Livelli diversi di cultura, stesso livello di malsopportazione per chi è ormai affezionato alle due trasmissioni; molti si stanno già facendo sentire utilizzando sopratutto Facebook, aprendo gruppi in sostegno della cultura televisiva, per non essere costretti a sorbirsi un appiattimento totale del livello cogitivo del tubo catodico; Leo Gullotta, stimato attore e raffinato intellettuale catanese, ha definito la chiusura dei programmi “una volgare violenza e un’inaccettabile censura”. Parole forti, ma non certo gratuite: sfogliando una qualunque guida tv ci si accorge che in Italia c’è sempre meno spazio per programmi del genere in chiaro, costringendo quindi chi è davvero interessato a pagare per la cultura, un concetto che già ai tempi degli antichi Egizi non poteva apparire come giusto.
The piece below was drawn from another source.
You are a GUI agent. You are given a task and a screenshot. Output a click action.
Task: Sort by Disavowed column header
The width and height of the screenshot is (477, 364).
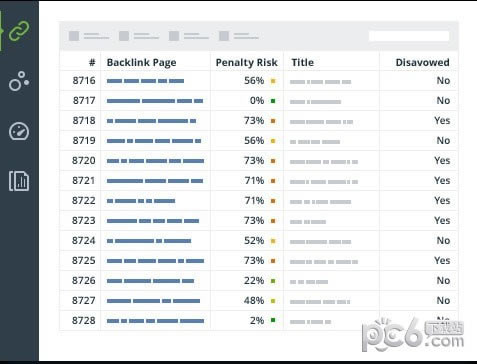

“La tv non dev’essere maestra di vita” ci dice Luca, studente universitario, appassionato telespettatore di Per un pugno di libri “ma non per questo può essere piena di idiozie. Ritengo molto più interessante una discussione su un libro di Dostojevski rispetto a una sull’Isola dei famosi o sul Grande Fratello. La Rai sposta i programmi per guadagnare di più in fasce pubblicitarie? Ma noi il canone che lo paghiamo a fare, allora? Per vedere le urla dalla Ventura o Filiberto a Sanremo? È un servizio pubblico e deve offrire un palinsesto completo, quindi deve esserci spazio anche per la cultura, sopratutto ad orari accessibili.”.
A fargli indirettamente da eco c’è Ugo, fedele spettatore di Neapolis. “Non parla di argomenti ‘potabili’ per tutti, dato che sono indirizzati a un target preciso, però chiudere o trasferire programmi che hanno già di per sé uno spazio talmente tanto misero è abbastanza ridicolo. Senza contare che è anni luce meglio di quei programmi che parlano di scienza e tecnologie in onda una volta a settimana, poco precisi e, anzi, ricchi di imprecisioni. Dire che trasferirli sarebbe un errore è poco”.
Immaginiamo quindi questa televisione senza punti di riferimento culturali: il trionfo dell’entertainment allo stato brado, con numerosi programmi ai limiti del trash, personaggi diventati tali solo per un paio di comparsate in tv a mostrare pettorali scolpiti dopo anni di palestra o seni rifatti, con le urla a sovrastare il dialogo, e i libri, le scienze, ovvero tutto ciò che può far sviluppare l’intelligenza e le capacità cognitive, senza neanche la possibilità di avere a disposizione un paio di misere ore settimanali per quelle diverse migliaia di appassionati che ancora guardano la tv pensandola come uno strumento pedagogico.
Un progetto che non sembra lontano dalla messa in pratica effettiva, se dovessero essere trasformate in realtà le idee (perché -ricordiamolo- per ora si tratta solo di ciò) del direttore di Raitre. Tuttavia non c’è motivo per essere allegri: anche in caso di “vittoria” del partito che al momento sostiene Per un pugno di libri e Neapolis, in questa sfida il vantaggio non sarà, almeno a breve termine, di chi crede che anche in tv ci possa essere spazio per dell’approfondimento culturale. Purtroppo.